First of all, I am not opposed to doing blind tests. I would evaluate all new components blind if it were possible. I think that blind tests are needed to determine whether differences exist between the sound of components.

My issue is with the way blind tests are usually run, and the way they are interpreted.

As objectivists are fond of telling us, all humans are subject to illusions. We know that when a person compares two components while knowing their identities, that person may "hallucinate" (for lack of a better word) a difference between those components.

But I think people can also "hallucinate" two components to be the same. Why do objectivists feel it only works the one way?
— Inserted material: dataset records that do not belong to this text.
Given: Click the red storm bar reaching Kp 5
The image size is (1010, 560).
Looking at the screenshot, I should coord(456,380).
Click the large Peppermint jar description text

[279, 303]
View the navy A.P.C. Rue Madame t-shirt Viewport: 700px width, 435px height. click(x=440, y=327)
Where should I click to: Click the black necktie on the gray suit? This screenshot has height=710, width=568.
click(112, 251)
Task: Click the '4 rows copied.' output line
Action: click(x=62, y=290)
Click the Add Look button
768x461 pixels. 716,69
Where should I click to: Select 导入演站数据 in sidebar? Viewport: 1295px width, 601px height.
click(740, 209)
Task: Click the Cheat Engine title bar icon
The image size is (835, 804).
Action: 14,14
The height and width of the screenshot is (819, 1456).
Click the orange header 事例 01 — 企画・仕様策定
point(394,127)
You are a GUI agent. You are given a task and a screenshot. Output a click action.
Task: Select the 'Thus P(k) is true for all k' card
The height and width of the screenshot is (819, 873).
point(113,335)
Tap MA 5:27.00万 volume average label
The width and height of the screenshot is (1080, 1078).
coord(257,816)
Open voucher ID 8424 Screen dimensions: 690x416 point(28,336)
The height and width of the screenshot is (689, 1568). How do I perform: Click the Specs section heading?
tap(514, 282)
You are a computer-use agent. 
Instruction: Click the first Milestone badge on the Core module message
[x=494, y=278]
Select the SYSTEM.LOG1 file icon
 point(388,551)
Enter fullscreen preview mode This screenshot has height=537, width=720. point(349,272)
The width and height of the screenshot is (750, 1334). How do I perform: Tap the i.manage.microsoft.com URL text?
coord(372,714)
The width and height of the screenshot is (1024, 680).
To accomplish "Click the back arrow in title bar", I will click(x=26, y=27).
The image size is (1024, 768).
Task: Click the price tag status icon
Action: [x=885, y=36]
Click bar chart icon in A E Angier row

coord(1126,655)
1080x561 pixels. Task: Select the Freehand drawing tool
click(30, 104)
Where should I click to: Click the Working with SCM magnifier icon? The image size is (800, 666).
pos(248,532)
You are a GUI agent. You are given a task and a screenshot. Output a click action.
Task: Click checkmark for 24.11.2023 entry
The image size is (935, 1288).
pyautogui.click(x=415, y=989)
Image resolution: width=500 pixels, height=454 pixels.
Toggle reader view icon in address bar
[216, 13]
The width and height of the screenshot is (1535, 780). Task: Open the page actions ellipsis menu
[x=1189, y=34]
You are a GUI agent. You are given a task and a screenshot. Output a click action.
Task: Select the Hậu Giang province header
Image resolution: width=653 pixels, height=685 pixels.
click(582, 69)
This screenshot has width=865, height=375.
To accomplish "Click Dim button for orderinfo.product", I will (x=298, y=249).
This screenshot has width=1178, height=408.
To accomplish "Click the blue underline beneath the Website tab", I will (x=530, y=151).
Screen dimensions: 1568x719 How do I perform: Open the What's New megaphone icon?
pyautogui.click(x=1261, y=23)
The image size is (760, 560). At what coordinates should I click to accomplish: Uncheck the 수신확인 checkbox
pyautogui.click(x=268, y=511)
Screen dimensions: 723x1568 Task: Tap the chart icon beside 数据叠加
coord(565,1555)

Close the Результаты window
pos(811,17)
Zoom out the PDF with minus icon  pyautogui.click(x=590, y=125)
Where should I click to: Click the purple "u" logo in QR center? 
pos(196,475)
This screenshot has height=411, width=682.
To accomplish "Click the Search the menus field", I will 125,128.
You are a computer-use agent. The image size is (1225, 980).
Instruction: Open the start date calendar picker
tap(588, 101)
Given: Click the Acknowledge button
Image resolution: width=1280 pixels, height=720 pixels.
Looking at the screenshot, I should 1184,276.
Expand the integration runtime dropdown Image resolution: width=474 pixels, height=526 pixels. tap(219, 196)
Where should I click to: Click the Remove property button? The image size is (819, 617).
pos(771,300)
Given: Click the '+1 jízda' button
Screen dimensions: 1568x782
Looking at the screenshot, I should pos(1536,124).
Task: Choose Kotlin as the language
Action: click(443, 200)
I give some reasons below.

This debate is often framed as between "those who trust their ears (i.e. non-controlled, sighted listening)" and "those who trust blind tests, science and measurements".

But there are other dividing lines. For instance, I see "those who treat their brains as a black box" and "those who introspect to figure out what is going on while they listen." Personally, I trust that introspection on my listening process is a valid source of information. Valid in what sense? Valid in the sense of suggesting what kinds of test protocols need to be explored, and suggesting the limitations of existing protocols.

Now, let's consider how a test subject performs in an ABX test. If A and B are dramatically different, the subject will get the right answer every time. We could express that by saying their probability of answering correctly is 1.0, or "p=1.0". If A and B are sonically identical, the test subject can only guess randomly. In that case p=0.5.

In the really interesting blind tests, the differences will be subtle, and we can safely assume that p is not 1.0. It is somewhat lower than that. That's equivalent to saying "The test subject makes mistakes sometimes, but the difference is real and audible."

What kinds of factors would drag down p? There are two:
  1. Factors which cause a test subject to "hallucinate" that two components are the same, even when they aren't.
  2. Factors which introduce distraction, causing the test subject to focus on the wrong things, and "hallucinate" the wrong differences.

Introspecting on my own listening process has suggested some reasons these would be factors. In the first case, "hallucinating" that two components are the same, I see the following as possible causes:
  1. Imagination contamination. (See http://www.head-fi.org/forums/f133/i...nation-431573/)
  2. Fatigue from listening to the same music many times. If the critical differences between components are in musical factors, like emotion, excitement, pace and rhythm, etc., then it's pretty obvious to a musician that you are going to fatigue to these factors rapidly. Music is not meant to be listened to repeatedly. It loses its fresh quality very quickly.
  3. A context in which you simply can't pick up on musical factors. The best example of this is listening to small snippets of music.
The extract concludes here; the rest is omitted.